Fermi surface – the electronic fingerprint of every metal
Electrons in a crystal occupy so-called energy bands up to a certain energy – the Fermi energy. These bands can be seen as the continuous analogue of the discrete energy states we know from atoms. A material with a non-fully filled band is defined as a metal and visualizing all bands at the Fermi energy results in an energy surface called the Fermi surface. For each metal this energy surface is unique and fully determines its electronic properties. Furthermore, the electron’s properties like mass and charge depend on the curvature of the energy band it belongs to. Due to that the state of an electron can either be electron-like or hole-like, with a hole being the positively charged counterpart of an electron. Metals with both electron- and hole-like states are often referred to as semimetals.

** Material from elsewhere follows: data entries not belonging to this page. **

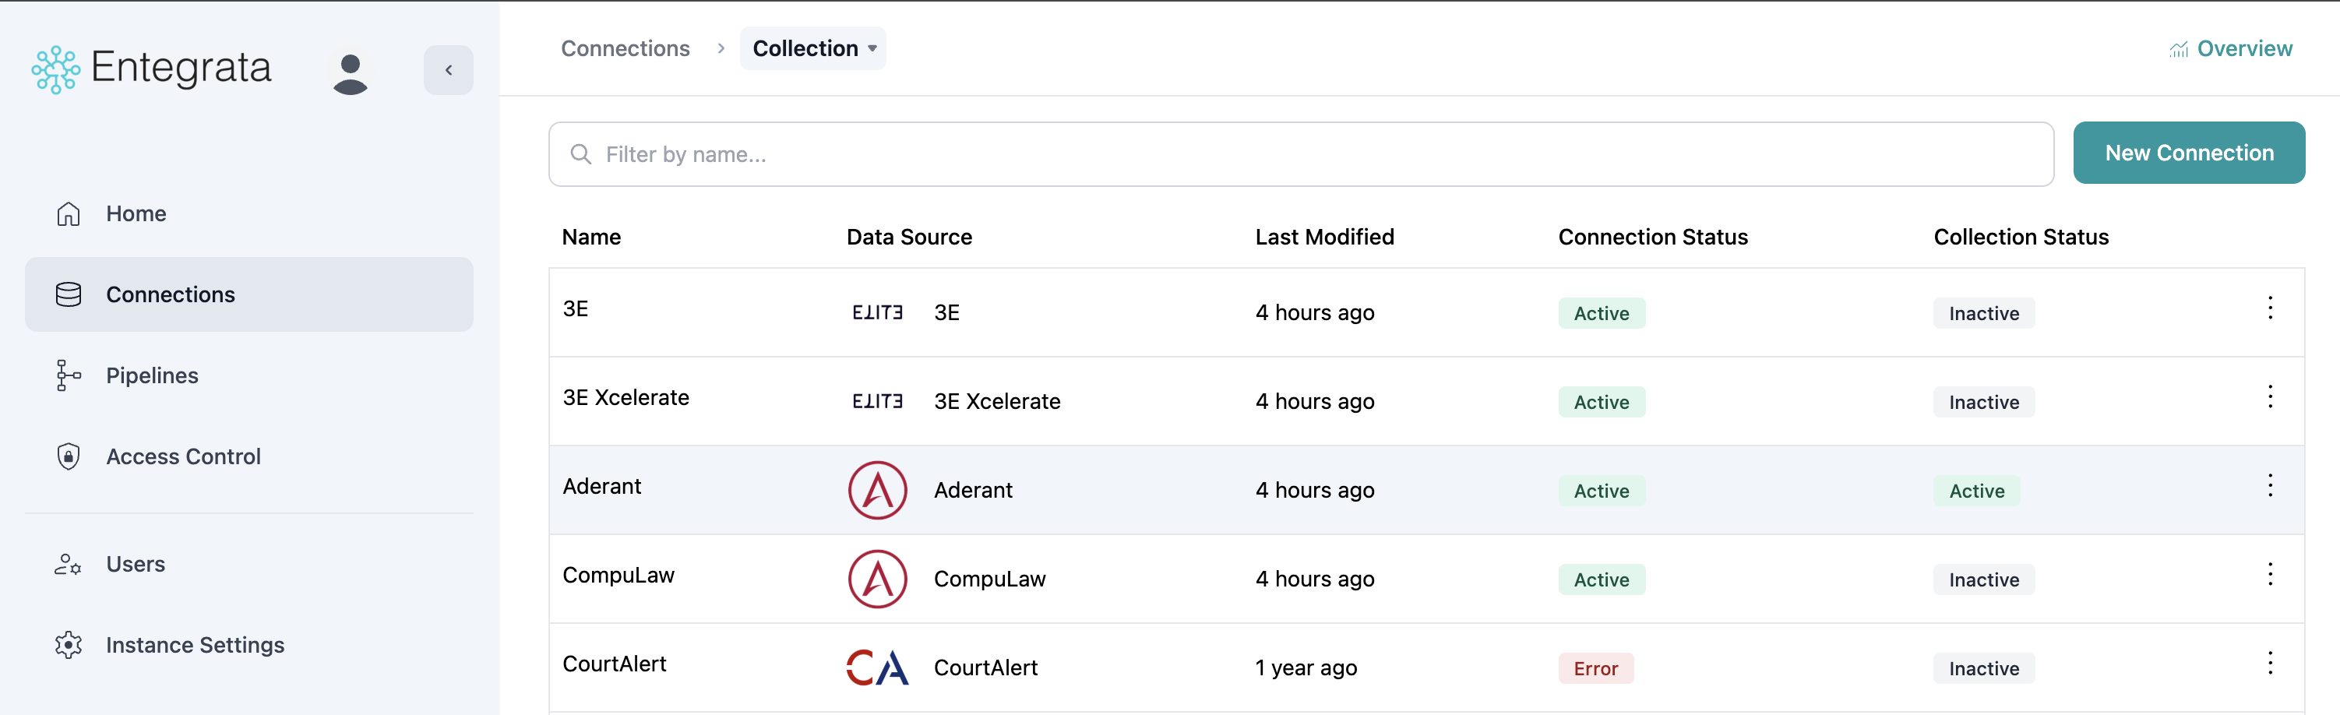Click the Error status badge for CourtAlert

coord(1596,669)

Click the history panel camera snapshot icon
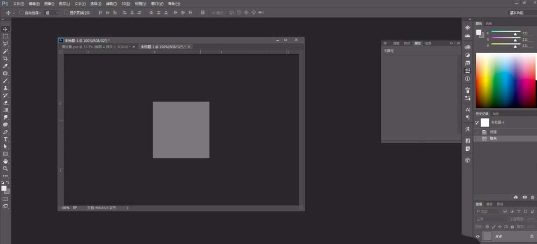coord(525,197)
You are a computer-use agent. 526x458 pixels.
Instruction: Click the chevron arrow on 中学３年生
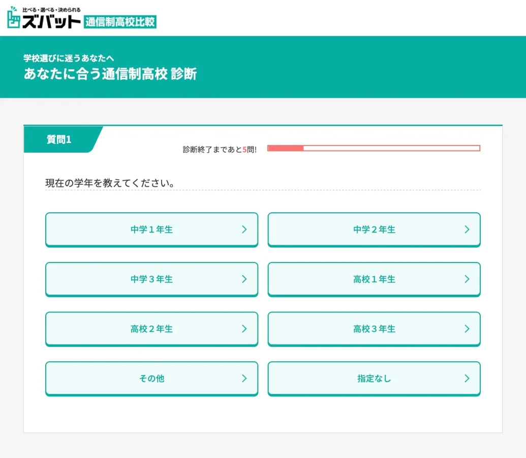tap(244, 279)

ZrSiS belongs to a special class of semimetals called the topological semimetals. A key feature of many of these topological semimetals is that their energy bands have specific crossing points called Dirac points or ‘nodes’ which give rise to their topological character – topological in the sense that these point features in their energy band structure are robust against external stimuli, making them attractive materials for multiple quantum technologies. In certain rare cases, like in ZrSiS, these crossing points actually form lines – Dirac nodal lines – which almost connect to each other to form a cage-like ‘loop’ structure. The figure shows the predicted Fermi surface of ZrSiS (by calculation). The first thing to notice is the two-colour scheme – green for electron-like sections, blue for hole-like sections – characteristic of a semi-metal. The second thing to notice is the cage formed out of the individual and slightly chunky nodal lines. What is remarkable about ZrSiS is that its Fermi surface hosts only Dirac nodal lines, making it the ideal material system to study the unique properties of topological nodal line semimetals – at least in theory. What we really need is a means to determine the shape of the Fermi surface as precisely as possible and to see if this cage-like structure is in fact realized.

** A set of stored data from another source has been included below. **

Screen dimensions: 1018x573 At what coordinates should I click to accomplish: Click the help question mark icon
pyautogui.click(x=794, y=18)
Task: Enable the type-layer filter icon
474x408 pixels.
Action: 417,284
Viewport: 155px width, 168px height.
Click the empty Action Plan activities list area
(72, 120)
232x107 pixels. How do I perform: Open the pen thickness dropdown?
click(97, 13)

Three-dimensional Fermi surface of ZrSiS. High-symmetry points in the center and the top surface of the Brillouin zone are indicated. All pockets observed in the dHvA oscillations are labeled by Greek letters. Electron and hole pockets are shown in green and blue, respectively
High fields to the rescue
Here the high magnetic fields come in. Weak magnetic fields cause electrons to deviate slightly from their original trajectory. As the field strength increases, these deviations become bigger and as a result, the electrons are able to move over the contours of the Fermi surface. At large enough fields, however, the electrons are able to trace out orbits around sections of the Fermi surface. This in turn leads to an oscillatory signal in certain physical properties, like resistance or magnetization, the frequency of these oscillations being determined by the area of that particular section.
The researchers measured the oscillatory signal in resistance and magnetization of ZrSiS crystals and used a setup that allows single crystals to be rotated in the applied magnetic field. In doing this, they could track the size and orientation of each orbit as the electrons follow the contours of the Fermi surface. The result was a map that captured the shape of the Fermi surface with unprecedented accuracy and that confirmed both the cage-like structure and the prediction that only Dirac nodal lines make up the Fermi surface of ZrSiS.
Fast Fourier transform of the dHvA oscillations at T=0.34K
Trespassing forbidden regions
When the magnetic field was oriented along a certain crystallographic axis, the team noticed additional frequencies appearing in the oscillatory signal. These frequencies, indicated with red lines in the panel, are not due to some unknown orbits rather they are the product of electrons passing through forbidden regions between disconnected parts of the Fermi surface – the term ‘forbidden’ indicates the empty space in between the disconnected parts as there are no available states for the electrons. This effect is called magnetic breakdown and originates from the quantum mechanical principle of tunneling combined with the presence of a magnetic field. This essentially means that particles have a nonzero probability to pass through forbidden regions as long as the forbidden region is not too large. Due to its cage-like structure of the individual nodal lines, this condition was met for the hole- and electron-like sections labelled ‘a’ and ‘b’. The electrons living on these sections of the Fermi surface start tunneling to the other section as soon as the applied magnetic field reaches a certain value – the breakdown field value – and form so-called breakdown orbits that either enclose both sections up to multiple times or go around the cage in the plane of the ‘a’ and ‘b’ sections.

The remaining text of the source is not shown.